Even a Bulgarian Cabernet Sauvignon tasted better the French one at half the price!

isis
05/7/2007
08:15
Quick trip to Tesco last night.
They have Robert Mondavi Woodbridge Shiraz on special anyway down to £4.99 from £6.99. Nobilo regional collection Marlborough sauvignon blanc is also down to a fiver from seven. With the offer , they both some out at £3.50. The Douglas Green chenin clanc comes out at £2.80. Why go to France? Especially if like me you think that they produce overpriced rubbish.

bionicdog
02/7/2007
20:11
Sainsbury "taste the difference" are good-Margaux at £12 particularly.
thmk
02/7/2007
18:37
Posted before but always worth a look.
knarf
02/7/2007
17:51
I'll do the shopping this week dear.
bionicdog
02/7/2007
12:50
Guggers:-

30% OFF ALL WINE AT TESCOS

We have a truly fantastic offer available to our Wine Club Customers this week.

30% or more off ALL Wines and Sparkling lines.

This means that there are some incredible savings to be had including our best selling Bricout Cuvee Prestige Reserve Champagne Brut with 50% off equating to a single bottle price of only £11.88!

This event finishes on Sunday 8th July and stocks are limited so order early to avoid dissapointment.

isis
01/7/2007
14:00
Sainsbury's launches low-alcohol wine
01/07/2007 - 12:49:46

British supermarket chain Sainsbury's is launching a range of lower alcohol wines in response to customer demand.

Is branding the four wines "Ten%" because of their alcohol by volume content.

Standard wines have crept up to between 12% and 14.5% in strength, the chain said.

Many shoppers now want wine which has slightly less alcohol, making it healthier and lower in calories.

Sainsbury's wine buyer Julian Dyer said: "Our research shows that customers are put off low alcohol wines due to their perceived poor quality and lack of taste.





"However, with new winemaking and growing techniques, we are now able to produce fantastic wines from several countries with a lower alcohol level with no compromise."

The Ten% range includes Australian Chardonnay, Australian Sangiovese Shiraz Rose, Italian Pinot Grigio, and South African Chenin Blanc.
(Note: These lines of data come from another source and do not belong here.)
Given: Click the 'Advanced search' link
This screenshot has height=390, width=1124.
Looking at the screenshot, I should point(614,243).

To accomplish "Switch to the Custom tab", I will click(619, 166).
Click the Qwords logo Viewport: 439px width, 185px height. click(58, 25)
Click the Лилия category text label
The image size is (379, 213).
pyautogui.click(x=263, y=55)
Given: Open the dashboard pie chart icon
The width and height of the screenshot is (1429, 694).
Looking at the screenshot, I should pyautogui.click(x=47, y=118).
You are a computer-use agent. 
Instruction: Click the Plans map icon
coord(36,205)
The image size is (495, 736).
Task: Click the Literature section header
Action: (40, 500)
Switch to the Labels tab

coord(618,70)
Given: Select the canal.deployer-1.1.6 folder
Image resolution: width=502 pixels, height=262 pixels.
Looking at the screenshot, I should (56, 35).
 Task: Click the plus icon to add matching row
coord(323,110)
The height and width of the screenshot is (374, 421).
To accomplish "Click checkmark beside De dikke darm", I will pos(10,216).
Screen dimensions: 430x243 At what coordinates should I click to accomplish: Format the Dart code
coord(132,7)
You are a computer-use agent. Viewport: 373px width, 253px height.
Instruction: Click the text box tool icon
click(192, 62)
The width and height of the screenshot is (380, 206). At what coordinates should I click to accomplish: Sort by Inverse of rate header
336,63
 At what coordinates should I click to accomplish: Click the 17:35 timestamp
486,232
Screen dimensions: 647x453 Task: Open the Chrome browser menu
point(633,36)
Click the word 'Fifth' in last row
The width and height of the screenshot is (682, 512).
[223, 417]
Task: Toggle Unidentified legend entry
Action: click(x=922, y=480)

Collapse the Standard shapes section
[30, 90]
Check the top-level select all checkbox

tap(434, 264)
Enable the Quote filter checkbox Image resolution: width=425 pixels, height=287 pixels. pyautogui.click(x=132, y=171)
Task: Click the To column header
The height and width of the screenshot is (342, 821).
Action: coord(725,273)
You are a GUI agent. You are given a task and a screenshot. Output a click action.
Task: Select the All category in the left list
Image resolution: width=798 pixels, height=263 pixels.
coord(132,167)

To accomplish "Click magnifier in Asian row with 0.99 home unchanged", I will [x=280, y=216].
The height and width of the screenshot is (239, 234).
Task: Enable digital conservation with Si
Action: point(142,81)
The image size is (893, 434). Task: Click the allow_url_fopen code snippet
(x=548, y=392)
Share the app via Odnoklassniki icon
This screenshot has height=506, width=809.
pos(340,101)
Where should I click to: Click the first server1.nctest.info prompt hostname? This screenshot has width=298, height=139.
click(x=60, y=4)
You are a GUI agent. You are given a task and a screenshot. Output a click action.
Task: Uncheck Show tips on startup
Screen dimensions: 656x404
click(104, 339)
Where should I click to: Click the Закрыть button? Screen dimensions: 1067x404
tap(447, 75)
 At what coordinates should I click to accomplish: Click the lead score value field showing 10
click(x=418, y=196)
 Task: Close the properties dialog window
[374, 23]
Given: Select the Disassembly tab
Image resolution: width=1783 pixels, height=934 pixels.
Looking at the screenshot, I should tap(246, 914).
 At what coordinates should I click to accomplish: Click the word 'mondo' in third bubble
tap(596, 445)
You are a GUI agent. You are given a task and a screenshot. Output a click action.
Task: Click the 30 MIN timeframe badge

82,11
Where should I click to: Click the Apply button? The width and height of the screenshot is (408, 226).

The wines are naturally lower in alcohol due to the grape varieties used and early harvesting techniques, Sainsbury's said.

They go on sale in mid-July priced at £4.99 (€7.40) per bottle.



Lower duty too...but they dont seem to be passing it on.

maxk
26/6/2007
22:19
Well I thought it was mildly amusing, Hic! hic!
ffp
19/6/2007
21:27
me...hic!!
ffp
19/6/2007
19:55
This looks like an interesting thread...

I wonder who Lord Butterstock left the contents of his wine cellar
to when he snuffed it...

loverat
06/6/2007
15:13
I dunno how the Penfolds got mixed in with the rest of this old tat.
bionicdog
25/5/2007
20:28
I think he wanted to before stumping up 3 quid.
bionicdog
25/5/2007
20:11
Sounds like the old gimmer had sampled the bottle........
maxk
25/5/2007
19:59
When I was in Asda earlier a daft old gimmer was giving one of assistants grief because he wanted to talk to the resident wine expert. Eventually she had to relent and got someone to meet him despite the shop being extremely busy. Later on I saw him (now with his good lady wife) shuffling along clutching a £3 bottle of rose. They ignored the queues and went to a till that was closed. When they were refused service there , they shuffled over to the customer service desk demanding to be served. That's what I like , people who shop at Asda and Argos who demand Harrods standards of customer service.